In the entries that follow, the first line to write out is the one containing "Instruction: Click the red", and the last is the one containing "Task: Add Adobe Photoshop to compare list". Reproduce that stretch exactly, with nothing before or after it.
::: MATERIALS PROVIDED :::
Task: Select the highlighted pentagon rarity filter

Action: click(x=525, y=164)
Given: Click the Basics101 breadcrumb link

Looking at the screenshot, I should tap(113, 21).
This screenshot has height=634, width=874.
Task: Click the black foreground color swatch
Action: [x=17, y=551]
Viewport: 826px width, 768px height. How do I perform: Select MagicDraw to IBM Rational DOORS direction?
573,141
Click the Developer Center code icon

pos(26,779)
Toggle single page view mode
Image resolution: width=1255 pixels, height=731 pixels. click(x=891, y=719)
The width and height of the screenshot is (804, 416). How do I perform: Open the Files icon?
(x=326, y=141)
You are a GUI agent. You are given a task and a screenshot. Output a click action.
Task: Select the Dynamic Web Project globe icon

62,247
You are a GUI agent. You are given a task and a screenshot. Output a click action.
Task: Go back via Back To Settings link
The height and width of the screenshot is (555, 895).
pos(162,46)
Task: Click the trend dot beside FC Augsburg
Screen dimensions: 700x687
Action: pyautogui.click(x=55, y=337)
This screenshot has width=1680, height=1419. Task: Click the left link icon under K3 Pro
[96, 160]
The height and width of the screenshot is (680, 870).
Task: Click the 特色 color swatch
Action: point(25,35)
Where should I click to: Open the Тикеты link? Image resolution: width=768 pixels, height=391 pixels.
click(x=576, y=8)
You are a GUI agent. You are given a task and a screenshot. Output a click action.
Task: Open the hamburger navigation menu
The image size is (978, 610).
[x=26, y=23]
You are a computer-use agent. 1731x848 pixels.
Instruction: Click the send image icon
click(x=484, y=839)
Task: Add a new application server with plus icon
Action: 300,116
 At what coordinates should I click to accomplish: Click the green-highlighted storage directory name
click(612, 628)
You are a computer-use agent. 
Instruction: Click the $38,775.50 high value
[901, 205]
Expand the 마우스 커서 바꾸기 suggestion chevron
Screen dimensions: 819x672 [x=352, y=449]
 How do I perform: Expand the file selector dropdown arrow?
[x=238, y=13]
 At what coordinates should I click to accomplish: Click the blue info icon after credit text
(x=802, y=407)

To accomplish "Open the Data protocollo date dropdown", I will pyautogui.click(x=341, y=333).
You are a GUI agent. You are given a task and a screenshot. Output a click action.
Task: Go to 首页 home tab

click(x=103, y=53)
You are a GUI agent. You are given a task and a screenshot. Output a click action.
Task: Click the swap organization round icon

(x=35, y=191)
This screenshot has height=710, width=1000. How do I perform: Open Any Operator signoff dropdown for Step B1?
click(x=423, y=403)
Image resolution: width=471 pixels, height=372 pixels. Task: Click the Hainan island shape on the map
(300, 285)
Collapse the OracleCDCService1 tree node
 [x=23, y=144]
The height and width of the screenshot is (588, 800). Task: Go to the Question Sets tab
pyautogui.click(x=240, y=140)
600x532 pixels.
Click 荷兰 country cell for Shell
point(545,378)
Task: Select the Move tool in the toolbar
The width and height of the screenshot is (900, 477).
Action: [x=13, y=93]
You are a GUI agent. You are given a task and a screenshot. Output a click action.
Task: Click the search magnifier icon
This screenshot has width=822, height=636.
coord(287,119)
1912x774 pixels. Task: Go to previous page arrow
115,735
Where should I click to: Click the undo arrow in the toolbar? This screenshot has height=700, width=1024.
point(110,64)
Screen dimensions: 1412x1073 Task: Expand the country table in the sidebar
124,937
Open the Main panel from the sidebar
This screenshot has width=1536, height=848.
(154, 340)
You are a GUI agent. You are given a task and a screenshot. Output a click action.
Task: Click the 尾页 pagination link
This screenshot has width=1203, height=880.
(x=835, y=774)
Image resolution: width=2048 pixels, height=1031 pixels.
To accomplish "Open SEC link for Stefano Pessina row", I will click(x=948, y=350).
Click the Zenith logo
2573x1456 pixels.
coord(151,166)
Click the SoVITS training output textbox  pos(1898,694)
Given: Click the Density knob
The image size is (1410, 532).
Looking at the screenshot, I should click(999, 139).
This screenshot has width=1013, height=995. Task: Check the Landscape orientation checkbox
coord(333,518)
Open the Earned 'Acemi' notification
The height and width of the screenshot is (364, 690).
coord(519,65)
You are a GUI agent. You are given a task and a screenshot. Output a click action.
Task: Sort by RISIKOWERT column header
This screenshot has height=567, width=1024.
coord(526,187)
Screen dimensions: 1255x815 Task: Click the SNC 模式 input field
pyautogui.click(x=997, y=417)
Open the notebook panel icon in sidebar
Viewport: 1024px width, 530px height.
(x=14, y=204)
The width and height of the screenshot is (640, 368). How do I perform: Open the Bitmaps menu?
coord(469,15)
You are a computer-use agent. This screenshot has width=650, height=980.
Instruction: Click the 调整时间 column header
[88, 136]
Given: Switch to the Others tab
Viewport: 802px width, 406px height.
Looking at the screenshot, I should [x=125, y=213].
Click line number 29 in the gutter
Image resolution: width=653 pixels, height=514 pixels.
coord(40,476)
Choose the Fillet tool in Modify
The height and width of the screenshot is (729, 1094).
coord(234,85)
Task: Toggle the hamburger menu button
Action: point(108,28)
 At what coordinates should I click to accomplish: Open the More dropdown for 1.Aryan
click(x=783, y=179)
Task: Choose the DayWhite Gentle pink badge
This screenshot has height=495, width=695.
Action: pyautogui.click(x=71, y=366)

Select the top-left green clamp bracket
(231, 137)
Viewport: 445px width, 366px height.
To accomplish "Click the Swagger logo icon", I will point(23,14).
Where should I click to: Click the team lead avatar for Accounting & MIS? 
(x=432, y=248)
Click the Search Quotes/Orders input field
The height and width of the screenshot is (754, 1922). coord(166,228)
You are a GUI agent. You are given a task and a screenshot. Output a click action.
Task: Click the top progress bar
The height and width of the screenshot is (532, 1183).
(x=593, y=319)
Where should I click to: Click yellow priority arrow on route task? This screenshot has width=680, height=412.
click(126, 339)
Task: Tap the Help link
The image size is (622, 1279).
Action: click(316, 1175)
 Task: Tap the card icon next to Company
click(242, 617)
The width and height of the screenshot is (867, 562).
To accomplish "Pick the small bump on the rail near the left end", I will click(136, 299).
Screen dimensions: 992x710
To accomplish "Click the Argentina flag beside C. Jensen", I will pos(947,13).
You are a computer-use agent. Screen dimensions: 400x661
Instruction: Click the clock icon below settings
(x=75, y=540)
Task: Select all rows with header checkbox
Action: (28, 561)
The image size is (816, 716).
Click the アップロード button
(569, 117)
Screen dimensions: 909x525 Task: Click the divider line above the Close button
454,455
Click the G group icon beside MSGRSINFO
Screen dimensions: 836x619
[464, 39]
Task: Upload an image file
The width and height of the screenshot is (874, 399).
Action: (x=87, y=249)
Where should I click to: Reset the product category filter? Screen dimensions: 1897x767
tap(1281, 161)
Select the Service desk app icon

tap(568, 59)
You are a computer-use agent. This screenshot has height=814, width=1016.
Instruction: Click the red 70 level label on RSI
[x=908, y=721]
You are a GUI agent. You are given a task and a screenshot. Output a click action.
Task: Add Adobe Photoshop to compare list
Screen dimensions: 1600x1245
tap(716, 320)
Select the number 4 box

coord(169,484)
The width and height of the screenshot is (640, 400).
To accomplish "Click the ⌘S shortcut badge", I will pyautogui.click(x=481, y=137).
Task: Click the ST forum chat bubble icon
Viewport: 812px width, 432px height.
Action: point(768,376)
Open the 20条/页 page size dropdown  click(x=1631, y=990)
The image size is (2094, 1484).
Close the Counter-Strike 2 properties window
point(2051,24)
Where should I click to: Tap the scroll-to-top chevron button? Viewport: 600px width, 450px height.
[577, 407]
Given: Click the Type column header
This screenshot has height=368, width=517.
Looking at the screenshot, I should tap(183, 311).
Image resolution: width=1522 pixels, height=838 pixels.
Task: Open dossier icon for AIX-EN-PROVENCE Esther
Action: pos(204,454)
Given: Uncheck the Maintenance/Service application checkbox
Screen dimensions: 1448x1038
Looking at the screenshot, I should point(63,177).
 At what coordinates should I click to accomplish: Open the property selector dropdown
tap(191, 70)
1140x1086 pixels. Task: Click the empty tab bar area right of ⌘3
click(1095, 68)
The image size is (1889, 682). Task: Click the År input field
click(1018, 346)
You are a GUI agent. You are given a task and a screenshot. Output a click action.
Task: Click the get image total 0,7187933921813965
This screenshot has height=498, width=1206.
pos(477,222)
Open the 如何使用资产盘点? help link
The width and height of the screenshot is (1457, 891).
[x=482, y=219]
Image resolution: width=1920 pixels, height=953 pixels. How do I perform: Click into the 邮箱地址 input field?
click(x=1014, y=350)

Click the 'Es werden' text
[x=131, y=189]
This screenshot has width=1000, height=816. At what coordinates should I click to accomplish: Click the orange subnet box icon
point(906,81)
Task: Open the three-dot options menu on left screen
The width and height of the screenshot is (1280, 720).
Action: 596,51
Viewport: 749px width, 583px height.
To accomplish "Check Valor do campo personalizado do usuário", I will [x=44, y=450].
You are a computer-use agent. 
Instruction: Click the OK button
:::
## RESPONSE BELOW:
Instruction: Click the red 70 level label on RSI
[x=908, y=721]
You are a GUI agent. You are given a task and a screenshot. Output a click action.
Task: Add Adobe Photoshop to compare list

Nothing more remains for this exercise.